May 12, 2010
Ron Paul regarding the Senate Audit the Fed bill:
Bernie Sanders has sold out and sided with Chris Dodd to gut Audit the Fed in the Senate. His “compromise” is what the Adminstration and banking interests want: they’ll allow the TARP and TALF to be audited, but no transparency of the FOMC, discount window operations or agreement with foreign central banks. We need to take aciton and stop this!
I am outraged. The Senate just voted down the Vitter Amendment and against a real audit of the Federal Reserve. My entire team and I are going to work very hard to make sure the American people know who voted right, and who voted with the banking special interests.
[source: Ron Paul's Facebook Page]
ORIGINALLY POSTED May 11, 2010 13:50
The Senate has passed what is being called the Audit the Fed bill with overwhelming support (96-0).
Up until about last Thursday (coincidence?) there was a possibility through the Vitter amendment (see below) that the Audit the Fed bill in the Senate was going to actually audit Fed monetary policy and discount window transactions as per the House of Representative’s bill (HR1207) which passed with significant support last year. The new bill, which was passed in the Senate, was changed by Senator Sanders at the very last minute, according to Ron Paul. Additionally, any hope of the Vitter amendment being passed seems to have been wiped out by Thursday’s stock market crash, which we have suggested was an attack on our financial system and a clear message to Congress by parties interested in keeping Fed activities secret.
A compromise amendment requiring the GAO to conduct a one-time audit of the Federal Reserve’s emergency-response programs unanimously passed the Senate by a 96-0 vote. The amendment had been introduced by Sen. Bernie Sanders (I-Vt.) and calls for for releasing the names of institutions that received in total more than $2 trillion in loans from the central bank during the peak of the financial crisis.
Sanders had originally used the language of Ron Paul’s HR 1207, which passed in the House as an amendment last year, but later changed his amendment under pressure by the Federal Reserve and the Obama administration. Sen. Vitter reintroduced an amendment with the original Audit the Fed language.

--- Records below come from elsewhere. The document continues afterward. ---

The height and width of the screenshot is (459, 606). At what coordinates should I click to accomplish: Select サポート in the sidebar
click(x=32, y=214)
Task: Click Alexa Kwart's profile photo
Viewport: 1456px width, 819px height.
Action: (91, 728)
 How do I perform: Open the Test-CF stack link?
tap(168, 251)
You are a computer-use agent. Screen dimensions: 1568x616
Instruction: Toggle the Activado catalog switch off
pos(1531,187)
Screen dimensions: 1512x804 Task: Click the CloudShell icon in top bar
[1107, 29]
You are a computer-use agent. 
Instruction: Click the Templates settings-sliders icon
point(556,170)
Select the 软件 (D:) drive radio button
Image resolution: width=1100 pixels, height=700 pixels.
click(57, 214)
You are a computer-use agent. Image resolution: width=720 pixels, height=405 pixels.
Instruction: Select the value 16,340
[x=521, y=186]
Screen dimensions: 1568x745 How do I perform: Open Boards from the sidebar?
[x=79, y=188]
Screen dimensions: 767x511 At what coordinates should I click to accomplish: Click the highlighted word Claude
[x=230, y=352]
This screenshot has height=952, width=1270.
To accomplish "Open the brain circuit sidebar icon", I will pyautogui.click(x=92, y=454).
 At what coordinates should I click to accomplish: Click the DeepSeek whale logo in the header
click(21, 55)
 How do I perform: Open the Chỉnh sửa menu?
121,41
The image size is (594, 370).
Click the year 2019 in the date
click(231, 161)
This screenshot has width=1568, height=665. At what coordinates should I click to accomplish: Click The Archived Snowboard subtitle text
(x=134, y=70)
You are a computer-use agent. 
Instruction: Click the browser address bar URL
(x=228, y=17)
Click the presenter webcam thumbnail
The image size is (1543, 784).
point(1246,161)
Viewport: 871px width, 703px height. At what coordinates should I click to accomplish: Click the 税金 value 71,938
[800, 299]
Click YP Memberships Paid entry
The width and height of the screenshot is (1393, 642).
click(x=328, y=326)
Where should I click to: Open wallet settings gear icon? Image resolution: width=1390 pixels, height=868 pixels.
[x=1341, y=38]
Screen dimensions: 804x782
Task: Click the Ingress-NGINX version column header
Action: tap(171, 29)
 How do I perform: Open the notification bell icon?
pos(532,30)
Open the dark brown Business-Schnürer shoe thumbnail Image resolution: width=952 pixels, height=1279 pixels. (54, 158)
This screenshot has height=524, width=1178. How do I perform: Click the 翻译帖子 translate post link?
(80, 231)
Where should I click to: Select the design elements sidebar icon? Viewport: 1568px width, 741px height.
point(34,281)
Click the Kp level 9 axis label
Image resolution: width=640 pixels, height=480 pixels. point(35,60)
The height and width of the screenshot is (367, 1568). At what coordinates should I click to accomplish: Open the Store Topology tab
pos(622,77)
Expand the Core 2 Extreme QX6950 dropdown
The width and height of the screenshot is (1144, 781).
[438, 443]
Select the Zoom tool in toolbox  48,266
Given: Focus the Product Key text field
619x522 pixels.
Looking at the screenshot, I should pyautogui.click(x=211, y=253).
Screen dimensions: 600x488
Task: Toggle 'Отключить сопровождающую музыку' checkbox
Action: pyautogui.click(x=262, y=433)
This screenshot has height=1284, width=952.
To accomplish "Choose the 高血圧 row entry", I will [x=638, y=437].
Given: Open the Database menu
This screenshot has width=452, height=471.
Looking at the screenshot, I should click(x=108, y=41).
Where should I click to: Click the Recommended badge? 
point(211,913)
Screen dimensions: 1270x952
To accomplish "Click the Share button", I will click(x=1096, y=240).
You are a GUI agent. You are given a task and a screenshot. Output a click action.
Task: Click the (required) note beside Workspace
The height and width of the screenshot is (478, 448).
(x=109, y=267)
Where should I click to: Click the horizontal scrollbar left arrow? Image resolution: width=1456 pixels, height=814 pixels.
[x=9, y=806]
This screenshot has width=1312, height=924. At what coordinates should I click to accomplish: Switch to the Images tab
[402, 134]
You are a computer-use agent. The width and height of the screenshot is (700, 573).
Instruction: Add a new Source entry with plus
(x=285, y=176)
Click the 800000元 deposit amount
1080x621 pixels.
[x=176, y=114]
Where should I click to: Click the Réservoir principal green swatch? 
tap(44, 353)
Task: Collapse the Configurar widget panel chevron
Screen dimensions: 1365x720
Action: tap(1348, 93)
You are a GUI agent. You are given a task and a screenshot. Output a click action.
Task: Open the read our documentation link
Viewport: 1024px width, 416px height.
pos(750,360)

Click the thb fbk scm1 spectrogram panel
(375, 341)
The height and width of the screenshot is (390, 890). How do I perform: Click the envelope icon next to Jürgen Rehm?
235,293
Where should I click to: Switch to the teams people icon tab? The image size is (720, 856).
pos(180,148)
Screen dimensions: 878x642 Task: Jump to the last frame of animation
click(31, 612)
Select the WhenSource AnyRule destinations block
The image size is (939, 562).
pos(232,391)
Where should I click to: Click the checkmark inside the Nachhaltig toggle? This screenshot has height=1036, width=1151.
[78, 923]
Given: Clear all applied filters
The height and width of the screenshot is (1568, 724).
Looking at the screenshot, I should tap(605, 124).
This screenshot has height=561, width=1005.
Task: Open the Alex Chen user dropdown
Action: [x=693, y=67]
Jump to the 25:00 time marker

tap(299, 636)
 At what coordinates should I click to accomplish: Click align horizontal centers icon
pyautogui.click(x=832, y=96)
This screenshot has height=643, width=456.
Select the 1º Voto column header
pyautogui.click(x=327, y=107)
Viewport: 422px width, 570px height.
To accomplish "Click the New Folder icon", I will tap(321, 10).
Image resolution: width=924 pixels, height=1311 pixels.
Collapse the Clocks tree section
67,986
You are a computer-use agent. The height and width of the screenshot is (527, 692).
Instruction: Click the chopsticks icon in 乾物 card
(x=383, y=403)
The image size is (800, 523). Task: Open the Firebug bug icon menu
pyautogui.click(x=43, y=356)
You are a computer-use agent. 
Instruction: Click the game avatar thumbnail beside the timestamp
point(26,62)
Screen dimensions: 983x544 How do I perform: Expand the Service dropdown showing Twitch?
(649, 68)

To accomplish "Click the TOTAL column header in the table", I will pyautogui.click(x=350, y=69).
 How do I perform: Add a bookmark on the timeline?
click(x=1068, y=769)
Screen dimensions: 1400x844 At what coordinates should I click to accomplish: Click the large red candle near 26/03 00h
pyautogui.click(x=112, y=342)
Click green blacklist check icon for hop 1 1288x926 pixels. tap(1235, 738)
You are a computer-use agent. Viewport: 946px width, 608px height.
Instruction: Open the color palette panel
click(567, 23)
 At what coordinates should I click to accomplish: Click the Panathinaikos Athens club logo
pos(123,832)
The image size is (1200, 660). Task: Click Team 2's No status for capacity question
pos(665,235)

Basically, the Fed will now give us the names of the banks they lent to and tell us how much money they spent on office supplies, but no real information will likely be shared with the public. This is 21st century government transparency.
Senator David Vitter, Republican of Louisiana, put forward an amendment that would have mirrored Ron Paul’s tough Audit the Fed language, but the Senate rejected it today. The vote was 37 to 62. (The Senate instead passed a modified “placebo” amendment that had the support of the Obama administration.)
Before the vote, Vitter appealed for support: “I urge all of my colleagues, Democrats and Republicans, to support both amendments to have full openness and accountability and transparency with all the protections that are included against politicizing individual Fed decisions.”
Every Senator, Republican and Democrat, who voted against this amendment needs to be sent home in the next election cycle. With this vote, they have essentially told the American people that we don’t need to know how the Federal Reserve engages in lending, what assets they have on their books and what they have been doing with the US dollar.
The Federal Reserve’s decisions affect every single American, including those who have yet to be born. The issue of transparency shouldn’t even be an issue! This is common sense, is it not? We do not need “one time disclosures” as per the Senate bill. We need constant transparency. Does anyone really trust the Fed, Treasury and other to do the American people right if there is no cross-check?
This is getting more ridiculous by the day.